Par Thierry Kervyn (Attaché qualifié, SPW Agriculture, Ressources naturelles, Environnement) et Denis Cornet (Directeur, SPW Infrastructures Mobilité)

Les astronautes à bord de l’ISS reconnaissent facilement la Belgique, tant la lueur générée par le réseau routier est importante… L’avènement des LED, un éclairage nettement plus efficient, a conduit le Gouvernement wallon à entamer la révision de l’éclairage nocturne de l’entièreté du réseau routier régional (routes et autoroutes de Wallonie gérées par la SOFICO ou le Service public wallon Mobilité infrastructures). La décision a été prise de remplacer l’éclairage existant par des LED et d’en assurer la maintenance au travers d’un vaste marché public d’une durée de 20 ans. L’adjudicataire de ce marché, le groupement LuWa, s’engage à éclairer juste, au bon moment et au bon endroit.
Photo prise par Thomas Pesquet, en 2017, depuis l’ISS à 400 km d’altitude. Devinez où se trouve Paris, Londres, Bruxelles et Namur…

Eclairement sans dispersion

Le nouvel équipement présente des luminaires dont l’indice ULOR est de zéro et un éclairage directif : cela permet d’éclairer uniquement la route et pas le bas-côté ni les arbres.

Optimisation de l’éclairement par dimmage

L’optimisation des économies d’énergie est réalisée grâce à l’adaptation de l’éclairage au trafic, tant par rapport au trafic moyen sur les grands axes que par rapport à la présence effective de véhicules sur les bretelles d’accès.

Régime de dimmage du dimanche au jeudi, avec un exemple d’allumage de l’éclairage public du dimanche au jeudi, de 18h à 7h du matin

Le groupement LuWa installe sur l’ensemble des passages piétons du réseau structurant de Wallonie des capteurs de présence positionnés sur les supports d’éclairage public de part et d’autre de la chaussée.

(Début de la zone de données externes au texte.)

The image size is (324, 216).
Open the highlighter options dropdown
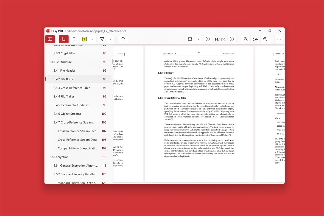click(93, 39)
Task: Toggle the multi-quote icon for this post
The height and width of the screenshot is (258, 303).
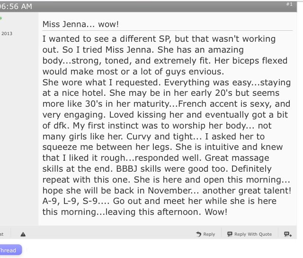Action: point(288,234)
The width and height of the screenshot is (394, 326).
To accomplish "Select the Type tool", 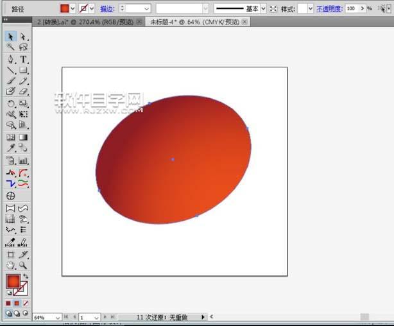I will (x=23, y=59).
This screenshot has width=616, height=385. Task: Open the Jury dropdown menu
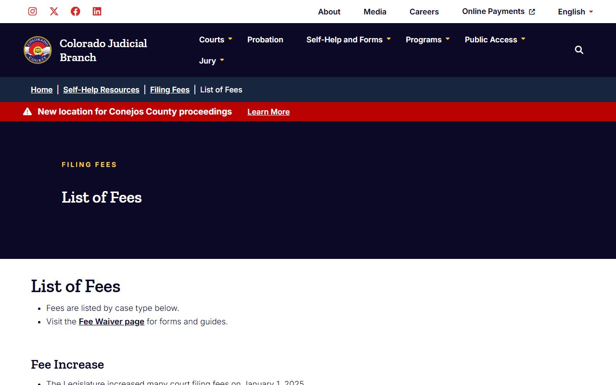(212, 61)
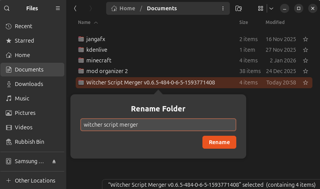Open the view options dropdown arrow

271,8
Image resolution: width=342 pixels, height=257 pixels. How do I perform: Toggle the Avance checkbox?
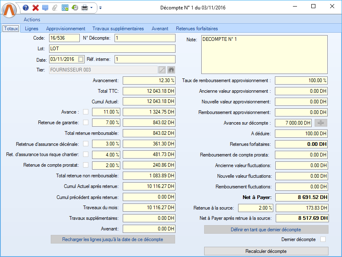point(86,112)
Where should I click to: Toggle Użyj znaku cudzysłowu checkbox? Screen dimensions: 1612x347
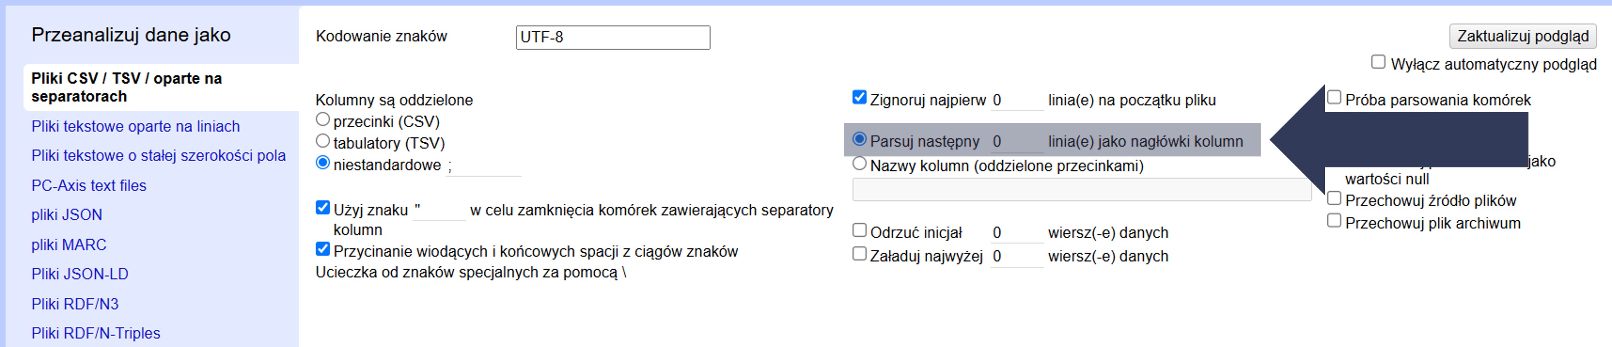click(323, 208)
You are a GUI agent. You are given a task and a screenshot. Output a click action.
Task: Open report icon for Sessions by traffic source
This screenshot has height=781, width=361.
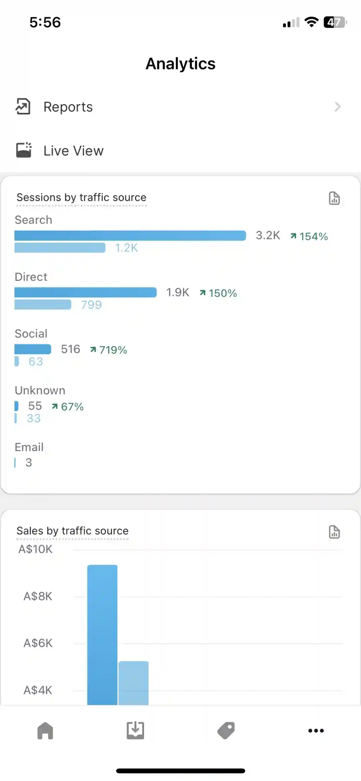click(x=334, y=198)
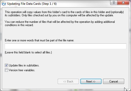This screenshot has height=91, width=131.
Task: Uncheck Update files in subfolders checkbox
Action: click(x=6, y=65)
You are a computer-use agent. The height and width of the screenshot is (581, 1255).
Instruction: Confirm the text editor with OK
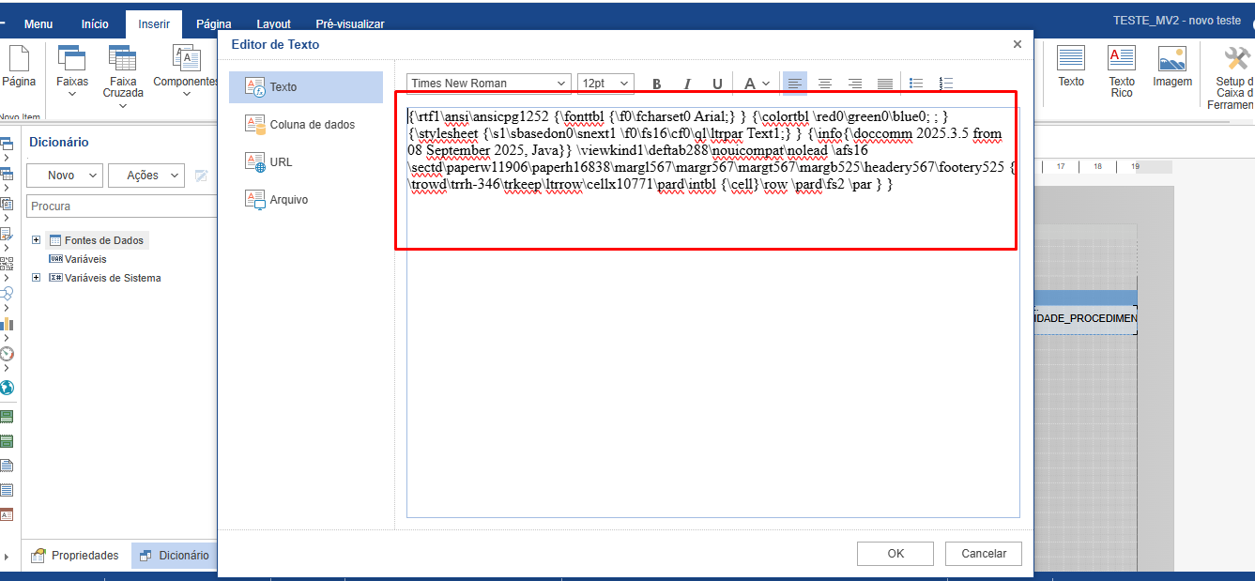(x=895, y=554)
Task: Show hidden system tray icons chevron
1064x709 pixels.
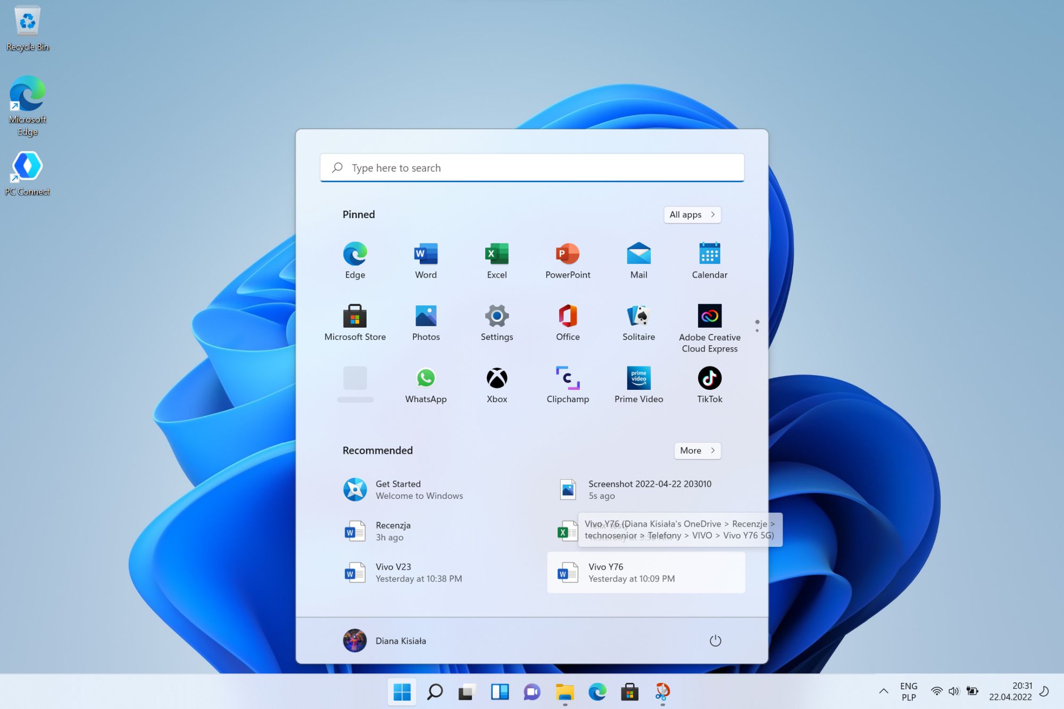Action: pyautogui.click(x=883, y=691)
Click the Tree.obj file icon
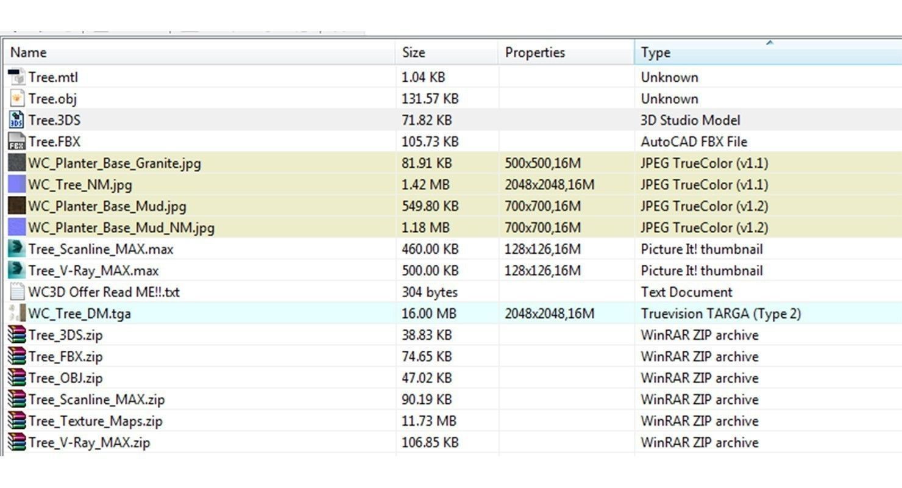Screen dimensions: 902x488 17,99
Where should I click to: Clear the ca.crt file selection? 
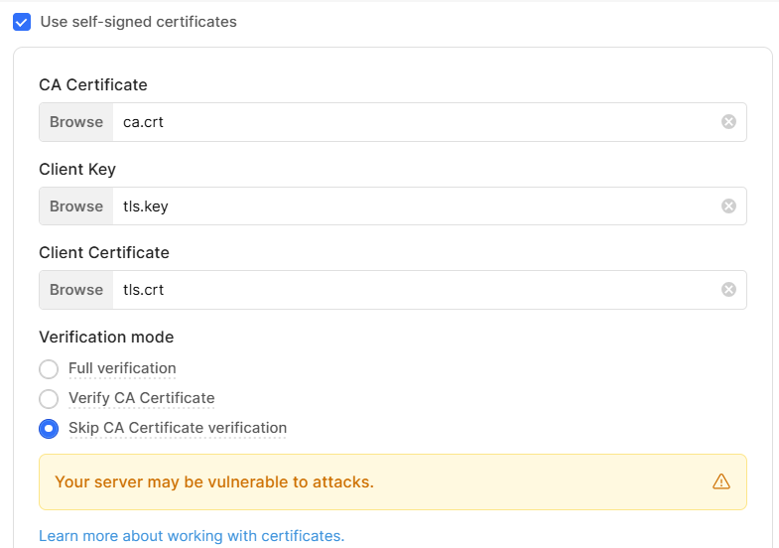click(728, 122)
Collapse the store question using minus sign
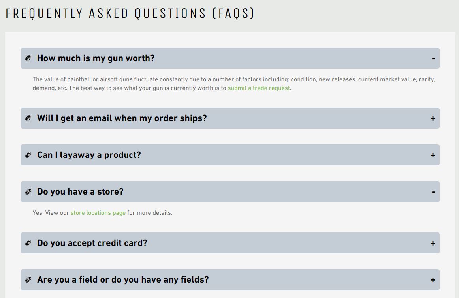This screenshot has width=459, height=298. coord(433,192)
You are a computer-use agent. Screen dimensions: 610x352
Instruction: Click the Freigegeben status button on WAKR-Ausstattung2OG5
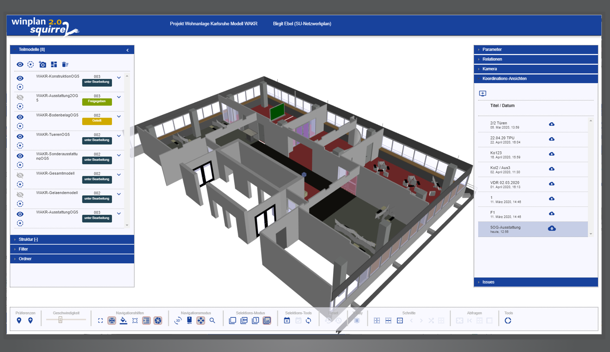tap(97, 102)

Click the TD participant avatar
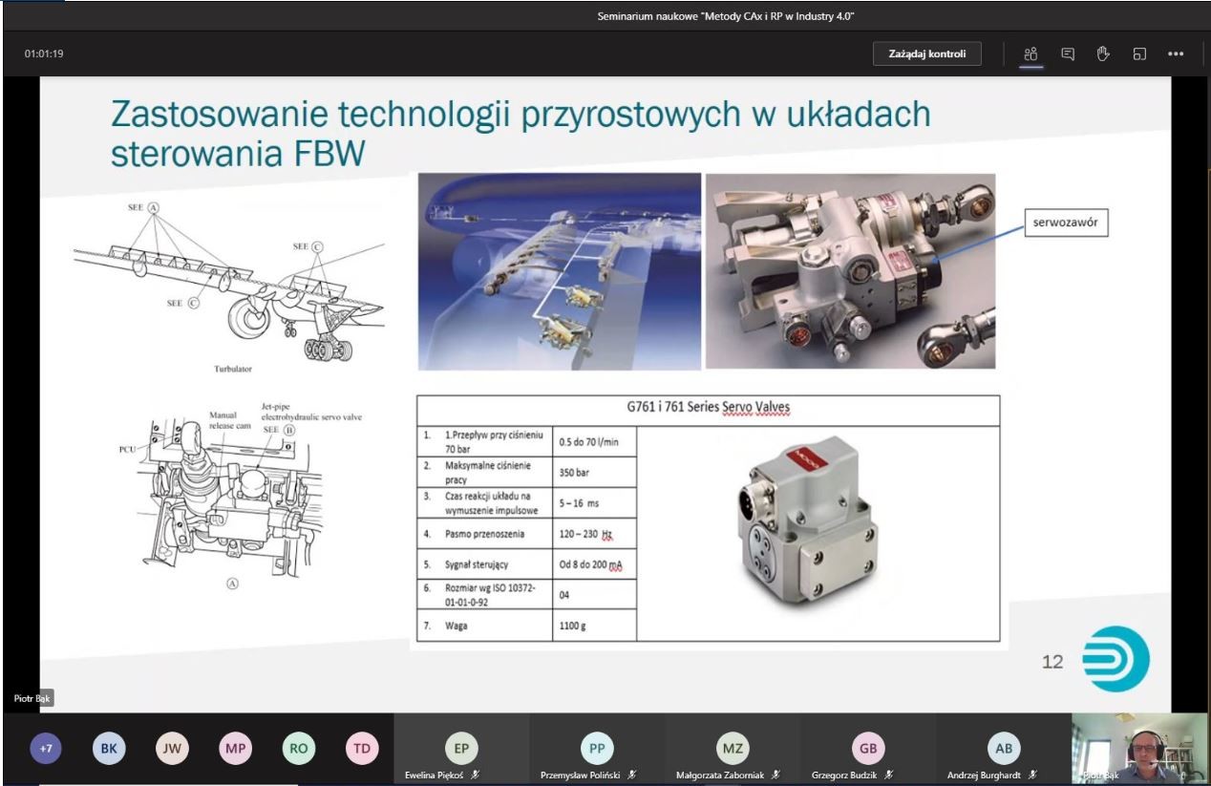tap(361, 750)
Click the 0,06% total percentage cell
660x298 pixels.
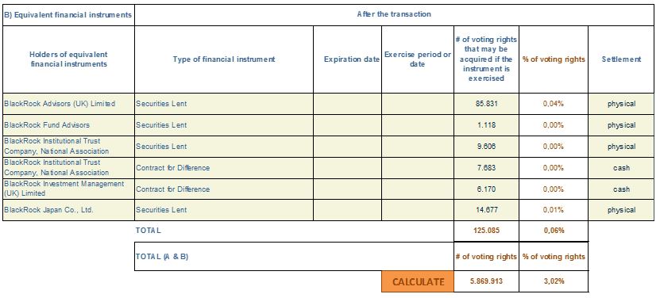click(x=554, y=231)
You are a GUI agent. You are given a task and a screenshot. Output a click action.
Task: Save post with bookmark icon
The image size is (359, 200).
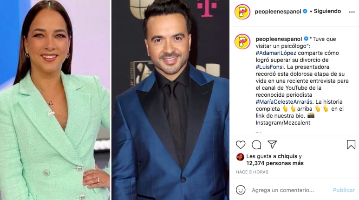click(x=351, y=145)
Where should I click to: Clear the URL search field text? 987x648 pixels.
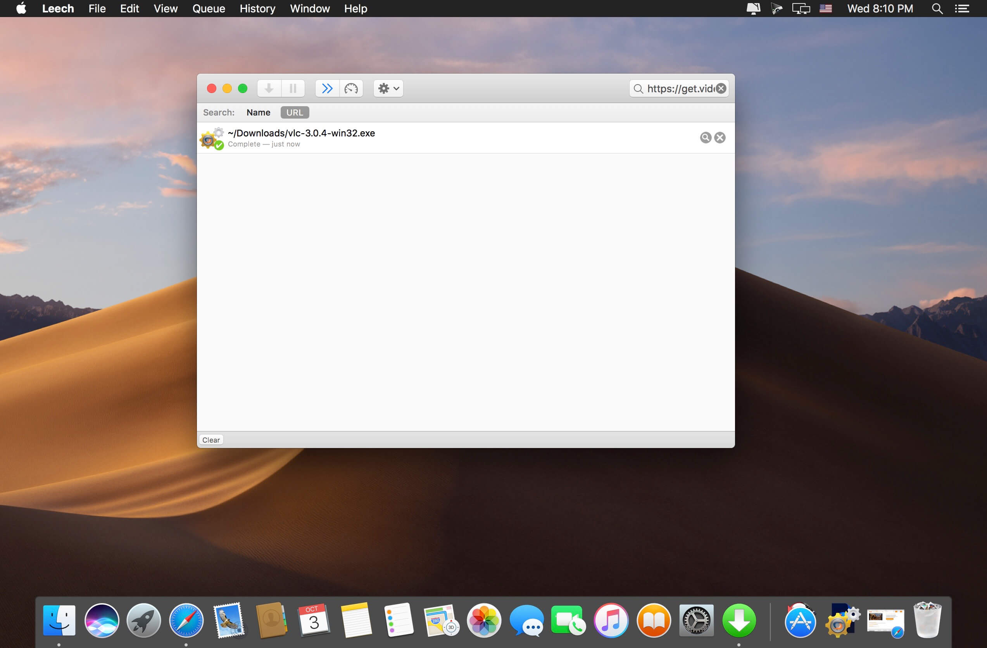721,88
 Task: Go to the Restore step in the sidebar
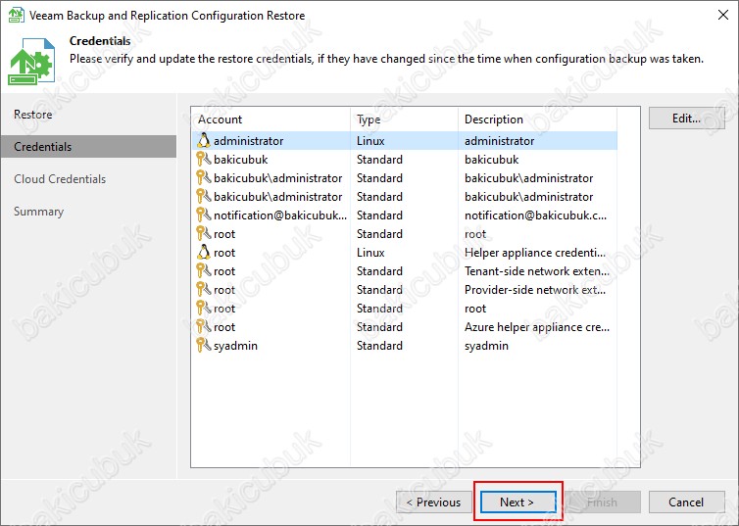[33, 115]
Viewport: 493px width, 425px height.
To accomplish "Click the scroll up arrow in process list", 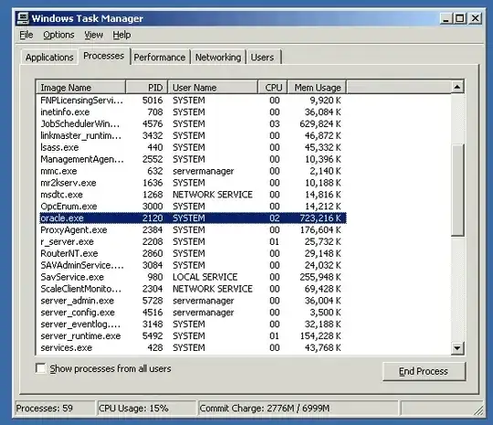I will tap(457, 87).
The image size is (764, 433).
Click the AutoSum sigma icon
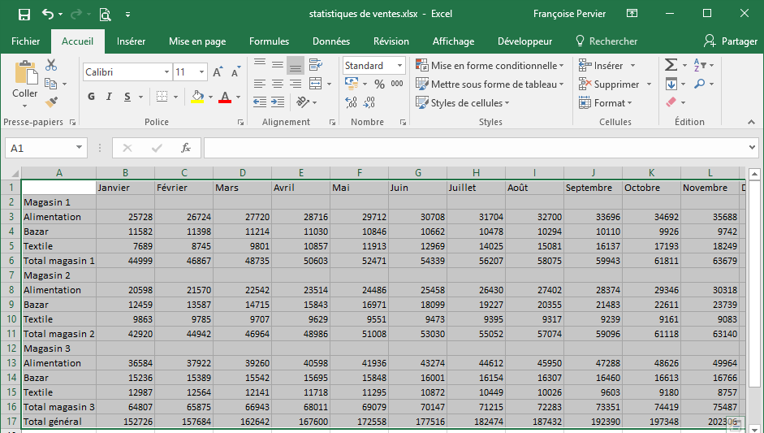pyautogui.click(x=671, y=65)
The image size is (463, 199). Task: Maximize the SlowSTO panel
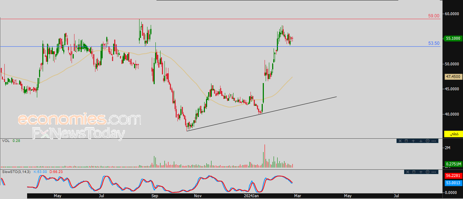(x=414, y=172)
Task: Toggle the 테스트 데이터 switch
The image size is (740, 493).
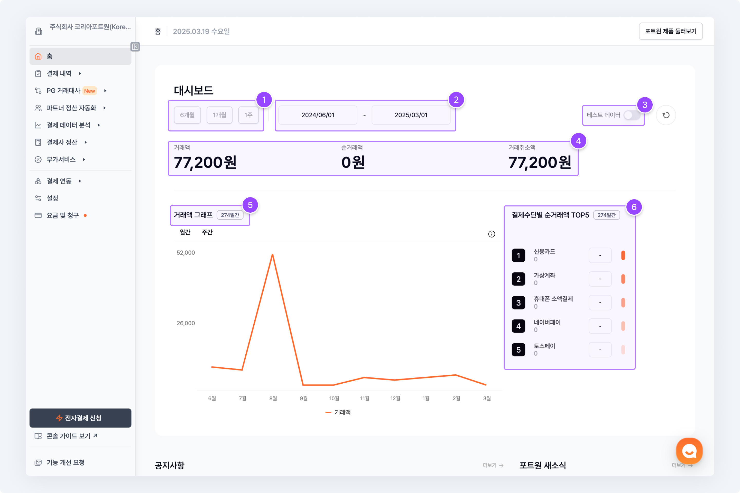Action: coord(631,115)
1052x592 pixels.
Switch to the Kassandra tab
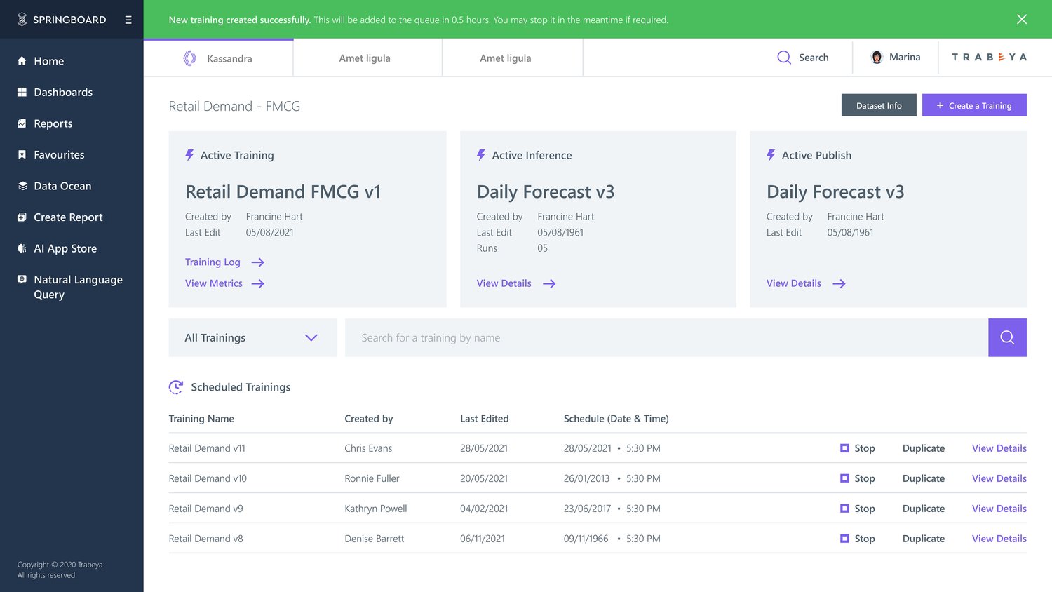coord(219,58)
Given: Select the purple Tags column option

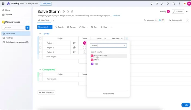Looking at the screenshot, I should pyautogui.click(x=96, y=64).
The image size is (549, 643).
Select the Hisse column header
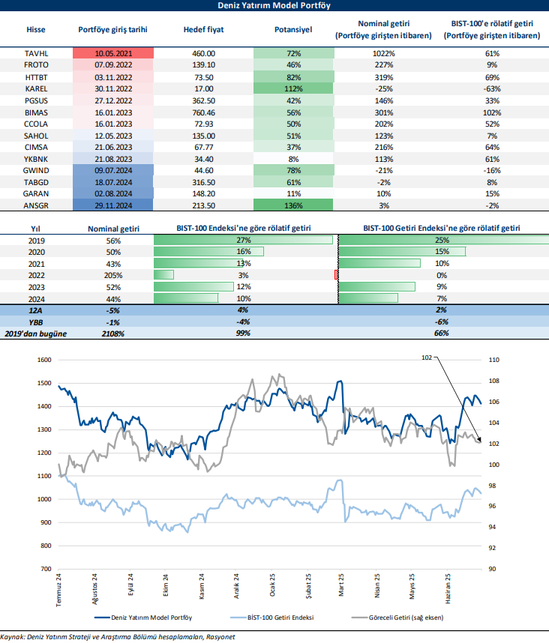coord(35,31)
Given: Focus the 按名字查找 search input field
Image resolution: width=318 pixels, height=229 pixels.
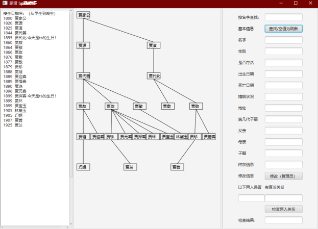Looking at the screenshot, I should pyautogui.click(x=283, y=17).
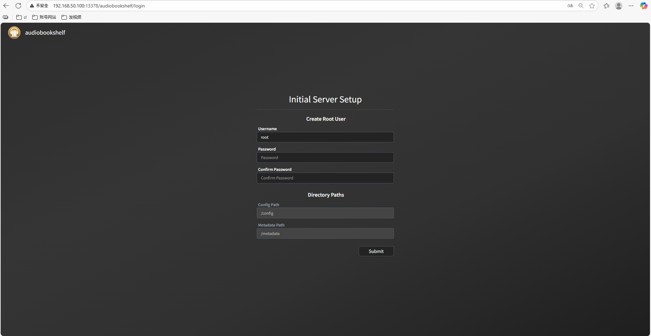Go back using the browser back arrow
This screenshot has height=336, width=651.
(6, 6)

Ceux-ci permettent de remonter à 100% le niveau d’éclairage des passages piétons lorsqu’un passant souhaite traverser. De même, l’éclairement est adapté aux situations particulières : conditions météorologiques difficiles, travaux, accident. A contrario, pour les bretelles d’autoroutes ou les aires de parking, en l’absence de véhicule, l’éclairement sur les voies reste fortement diminué.

Evaluation appropriée des incidences

Comme ce projet est susceptible d’impacter le patrimoine naturel hébergé dans les sites Natura 2000, et conformément à la Directive Habitats, ce projet a bénéficié d’une évaluation appropriée des incidences sur le réseau Natura 2000.

Température de couleur et distribution spectrale

Un compromis satisfaisant est pris entre l’impact de la température de couleur sur la consommation des LED et sur les capacités de perception humaines. En effet, l’œil humain distingue mieux les détails et évalue mieux les distances avec une lumière blanche « froide » qu’avec une lumière « chaude », mais la faune est moins sensibles à des couleurs « chaudes » que « froides » : en choisissant une température de couleur qui donne une lumière blanche « neutre », le meilleur compromis entre sécurité et adéquation pour l’environnement a été recherché. Autre point important, la consommation énergétique des LED est plus importante avec les couleurs chaudes : en passant d’une température de référence de 4000 K à 3200 K, la performance énergétique est diminuée de 16 %. La consommation d’énergie du réseau structurant en est alors impactée. C’est pourquoi un éclairement chaud de 2800 K est réservé aux zones de très forte sensibilité pour la biodiversité.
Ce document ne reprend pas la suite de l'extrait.